**What is being asked**
Retype the entries exactly. Include every line.
* * * * * * *
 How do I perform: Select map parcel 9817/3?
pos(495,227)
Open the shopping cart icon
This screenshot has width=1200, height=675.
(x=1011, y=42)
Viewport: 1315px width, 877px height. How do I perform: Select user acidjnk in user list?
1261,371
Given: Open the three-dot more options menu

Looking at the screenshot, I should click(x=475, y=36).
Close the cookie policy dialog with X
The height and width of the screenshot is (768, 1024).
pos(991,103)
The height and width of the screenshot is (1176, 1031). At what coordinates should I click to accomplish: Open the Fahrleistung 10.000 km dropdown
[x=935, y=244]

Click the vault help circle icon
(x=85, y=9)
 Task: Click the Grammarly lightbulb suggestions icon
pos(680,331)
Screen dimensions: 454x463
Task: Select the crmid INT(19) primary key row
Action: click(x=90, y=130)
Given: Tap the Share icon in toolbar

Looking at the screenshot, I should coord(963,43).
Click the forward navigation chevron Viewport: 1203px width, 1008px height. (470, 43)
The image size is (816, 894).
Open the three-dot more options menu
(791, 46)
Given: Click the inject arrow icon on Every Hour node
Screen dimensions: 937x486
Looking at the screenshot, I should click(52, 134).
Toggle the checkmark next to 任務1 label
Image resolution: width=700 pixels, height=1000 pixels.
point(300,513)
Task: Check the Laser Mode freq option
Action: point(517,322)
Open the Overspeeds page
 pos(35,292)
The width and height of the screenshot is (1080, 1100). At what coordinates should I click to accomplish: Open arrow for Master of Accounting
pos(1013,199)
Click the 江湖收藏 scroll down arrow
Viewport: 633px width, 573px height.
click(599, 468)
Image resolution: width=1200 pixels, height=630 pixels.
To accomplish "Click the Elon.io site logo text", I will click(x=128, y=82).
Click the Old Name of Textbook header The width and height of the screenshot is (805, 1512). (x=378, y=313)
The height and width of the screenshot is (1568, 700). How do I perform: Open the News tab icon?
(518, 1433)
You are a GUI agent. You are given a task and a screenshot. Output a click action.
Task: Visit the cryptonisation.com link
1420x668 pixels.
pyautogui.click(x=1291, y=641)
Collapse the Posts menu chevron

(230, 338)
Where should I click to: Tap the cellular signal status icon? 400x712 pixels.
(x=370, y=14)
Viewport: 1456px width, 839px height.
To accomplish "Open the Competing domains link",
* * * * * * *
**Task result**
 How do I perform: Select map parcel 9817/3?
pos(495,227)
Open the shopping cart icon
This screenshot has width=1200, height=675.
(x=1011, y=42)
Viewport: 1315px width, 877px height. How do I perform: Select user acidjnk in user list?
1261,371
Given: Open the three-dot more options menu

Looking at the screenshot, I should click(x=475, y=36).
Close the cookie policy dialog with X
The height and width of the screenshot is (768, 1024).
pos(991,103)
The height and width of the screenshot is (1176, 1031). At what coordinates should I click to accomplish: Open the Fahrleistung 10.000 km dropdown
[x=935, y=244]

Click the vault help circle icon
(x=85, y=9)
 Task: Click the Grammarly lightbulb suggestions icon
pos(680,331)
Screen dimensions: 454x463
Task: Select the crmid INT(19) primary key row
Action: click(x=90, y=130)
Given: Tap the Share icon in toolbar

Looking at the screenshot, I should coord(963,43).
Click the forward navigation chevron Viewport: 1203px width, 1008px height. (470, 43)
The image size is (816, 894).
Open the three-dot more options menu
(791, 46)
Given: Click the inject arrow icon on Every Hour node
Screen dimensions: 937x486
Looking at the screenshot, I should click(52, 134).
Toggle the checkmark next to 任務1 label
Image resolution: width=700 pixels, height=1000 pixels.
point(300,513)
Task: Check the Laser Mode freq option
Action: point(517,322)
Open the Overspeeds page
 pos(35,292)
The width and height of the screenshot is (1080, 1100). At what coordinates should I click to accomplish: Open arrow for Master of Accounting
pos(1013,199)
Click the 江湖收藏 scroll down arrow
Viewport: 633px width, 573px height.
click(599, 468)
Image resolution: width=1200 pixels, height=630 pixels.
To accomplish "Click the Elon.io site logo text", I will click(x=128, y=82).
Click the Old Name of Textbook header The width and height of the screenshot is (805, 1512). (x=378, y=313)
The height and width of the screenshot is (1568, 700). How do I perform: Open the News tab icon?
(518, 1433)
You are a GUI agent. You are given a task and a screenshot. Output a click action.
Task: Visit the cryptonisation.com link
1420x668 pixels.
pyautogui.click(x=1291, y=641)
Collapse the Posts menu chevron

(230, 338)
Where should I click to: Tap the cellular signal status icon? 400x712 pixels.
(x=370, y=14)
Viewport: 1456px width, 839px height.
To accomplish "Open the Competing domains link",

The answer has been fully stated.